Here at DunwoodyTalk, we want the city to postpone any Austin deal, and introduce the school system's plans on expanding DHS and PCMS into the mix.  It's not too late.  And it's not too late for elementary school councils, and the PCMS and DHS councils to revise (or simply have a response) their responses to DeKalb.  In summary, the plans for school expansions in Dunwoody put forth by a few political activists in Dunwoody, disguised as school council members, are bad for students, parents, and homeowners. 

Dunwoody City Council members still have time to voice opinions on this issue.  Email them here: 

Don't accept an answer from your mayor and council saying it's not their area or not their issue.  This issue does involve our city and the elected officials need to get involved now.


Anonymous said...

Thank you for putting this out there. We had no idea! Why would any rational person want Dunwoody High School or Peachtree to be bigger? I drive by both everyday. It's become insane. Having hundreds of kids from outside of the city coming in is a traffic nightmare. It already is. Save Dunwoody from this insanity!

Despina Lamas said...

I see no point in postponing the Austin build. Can you please elaborate.

Despina Lamas said...
This comment has been removed by the author.
Robert Wittenstein said...

We should probably wait and see what the details are before we call for a delay or oppose the deal. It may be great; it may not be.
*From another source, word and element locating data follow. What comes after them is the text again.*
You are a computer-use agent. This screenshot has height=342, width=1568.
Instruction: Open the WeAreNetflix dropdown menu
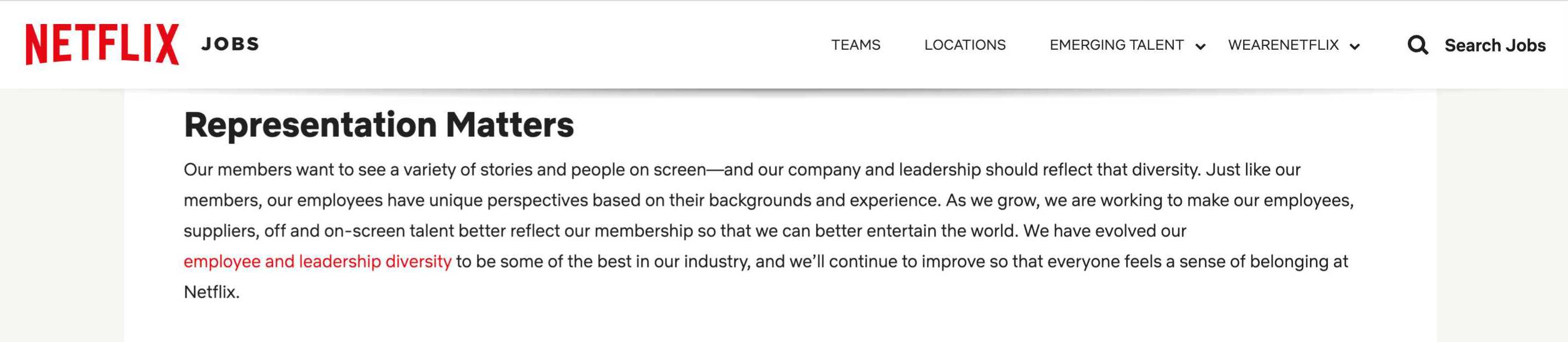1283,44
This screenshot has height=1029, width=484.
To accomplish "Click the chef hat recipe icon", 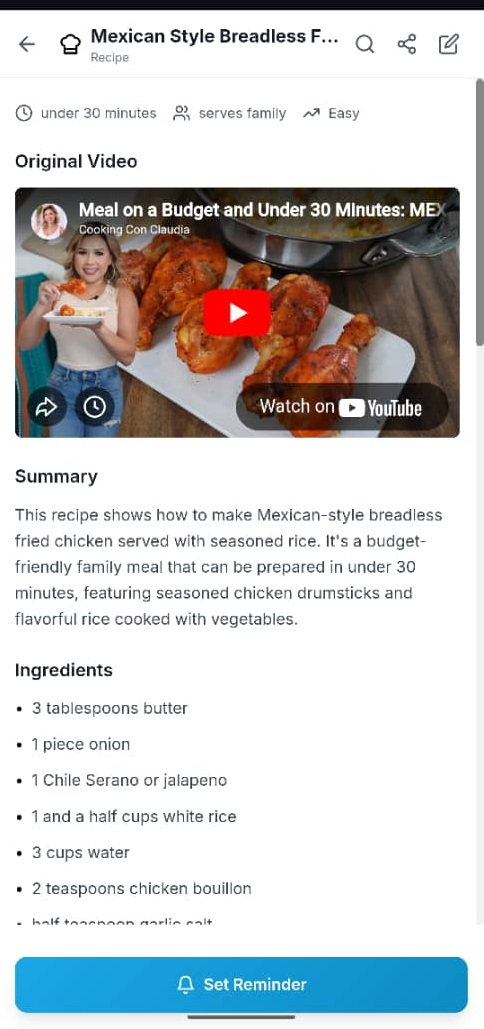I will [70, 44].
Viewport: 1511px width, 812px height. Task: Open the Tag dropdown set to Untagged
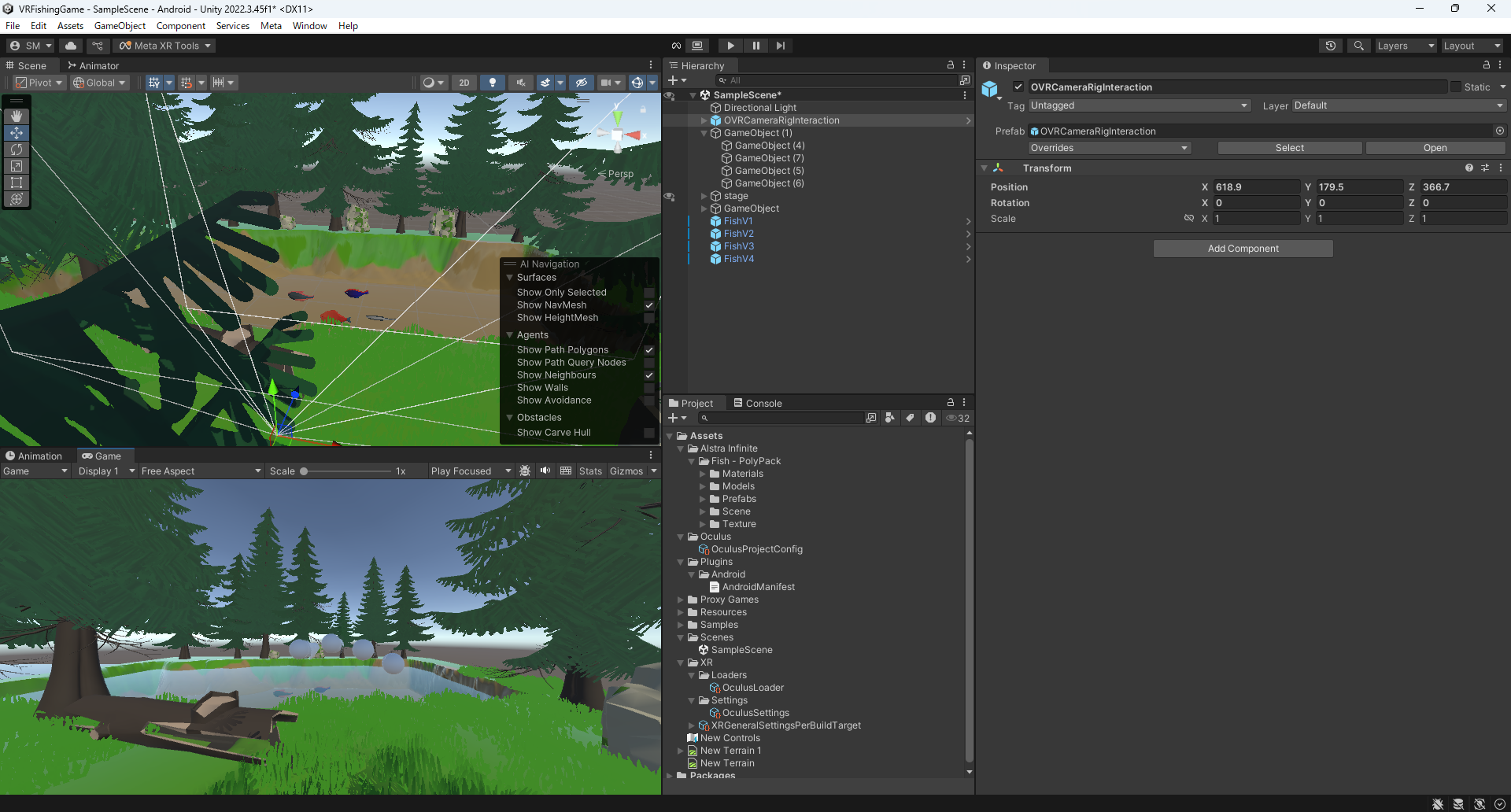pyautogui.click(x=1139, y=105)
There are arguments in favor of adding seats to Dunwoody High and PCMS. These additional seats keep the cluster in tact and prevent current Dunwoody students from being redistricted to nearby clusters. Eliminating trailers is another compelling reason to construct additions at overcrowded schools. Parking is a problem that has to get solved and as Dunwoody Talk has pointed out, an underground retention system is a great way to potentially address that. The 4-way stop at the corner is another issue that will have to get addressed.

SDOC Publishing Internet Solutions said...
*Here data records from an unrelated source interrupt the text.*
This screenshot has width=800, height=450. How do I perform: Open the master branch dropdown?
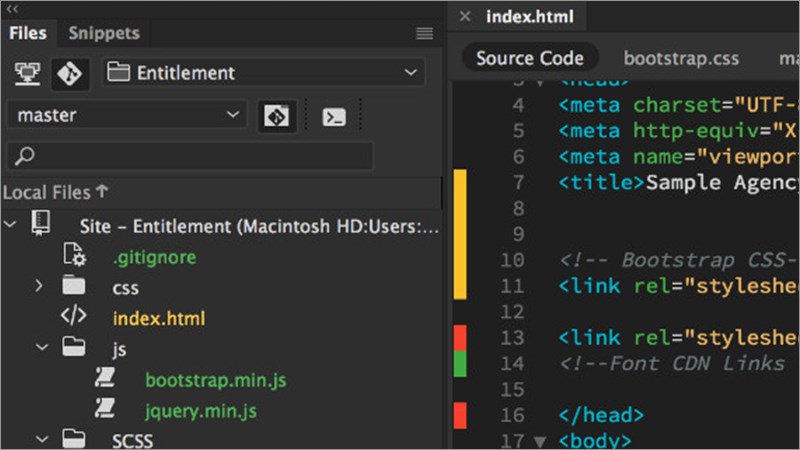126,115
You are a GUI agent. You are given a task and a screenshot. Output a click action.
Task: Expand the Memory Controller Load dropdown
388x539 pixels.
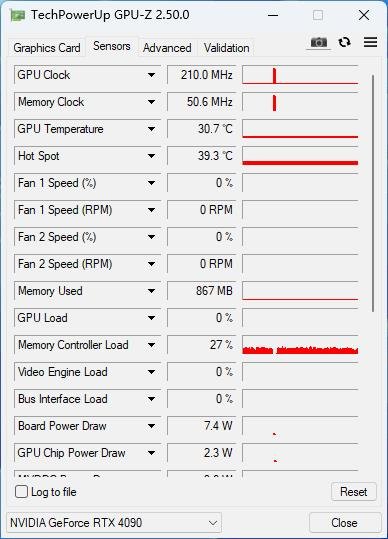pyautogui.click(x=151, y=345)
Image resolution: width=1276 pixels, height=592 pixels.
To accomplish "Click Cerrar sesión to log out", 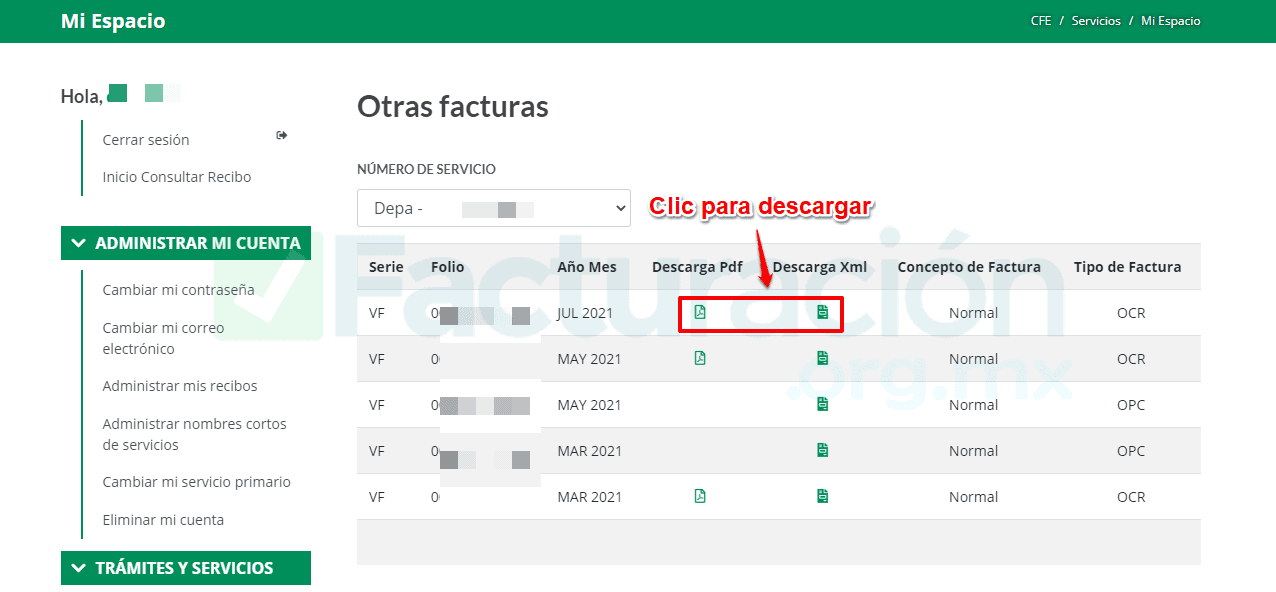I will coord(145,139).
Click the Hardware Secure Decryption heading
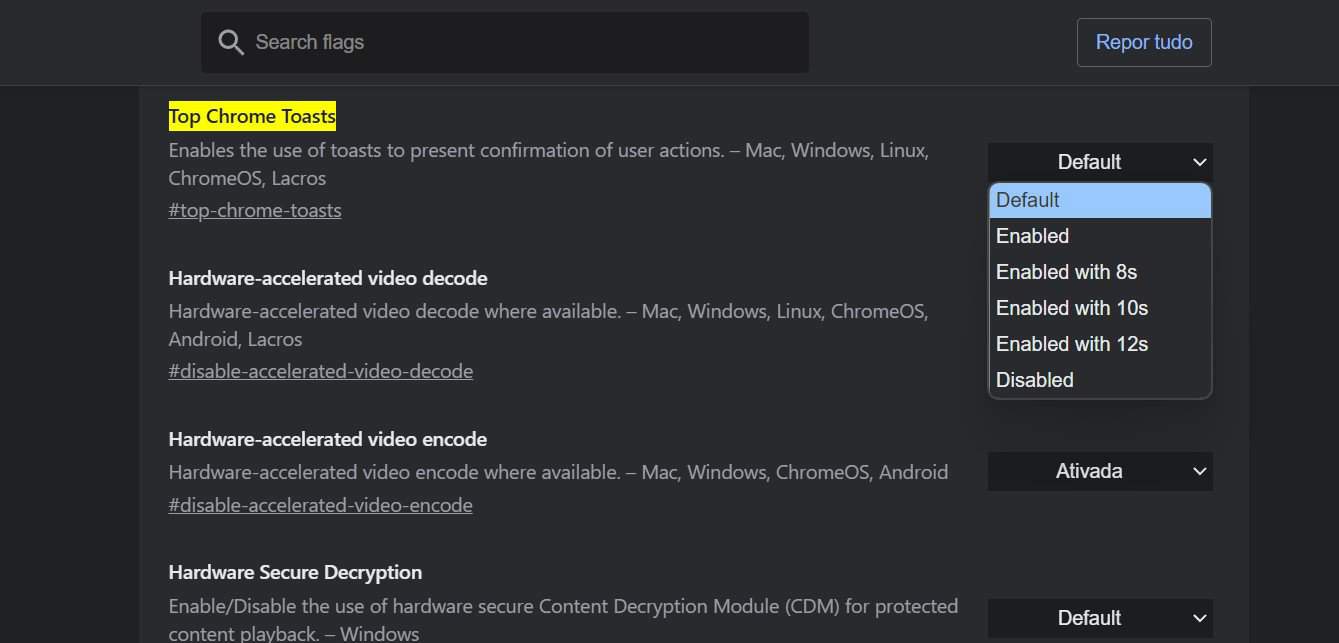 point(295,572)
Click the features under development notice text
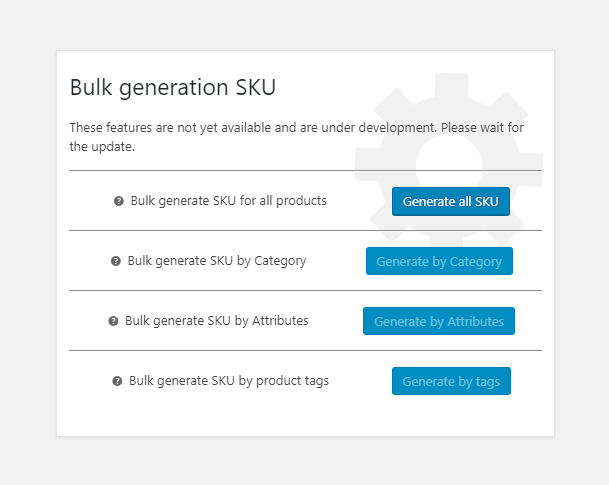 pyautogui.click(x=296, y=137)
Details, hot off the press, coming right up...

DeKalb Board of Education agrees to pay $3.6m to Dunwoody in Austin Elementary land swap

The DeKalb Board of Education voted unanimously Oct. 3 to approve spending $3.6 million to purchase land from the city of Dunwoody as part of a land swap for the construction of a new Austin Elementary School.

The school board voted to approve a letter of intent and intergovernmental agreement with the city to swap the county-owned property where Austin Elementary School sits for the city-owned property in Dunwoody Park where the Dunwoody Senior Baseball League fields are located. The school district will build a new Austin Elementary School where the baseball fields are located.

The Dunwoody City Council is expected to vote on the letter of intent and IGA at a special called meeting at 8 a.m. on Wednesday, Oct. 5, at City Hall.

Max said...

Rick you have long lobbied for added ball fields in Dunwoody, specifically in Brook Run Park.

I do not believe multiple ball parks for organized leagues to be the highest and best use for Brook Run, but agree that we do need ball parks. Maybe one or two fields in Brook Run, both for non-league use - one for adult pick up games, the other for junior use, maybe a softball field.

This proposal seems great to me, I am curious, what is your opinion of this proposal?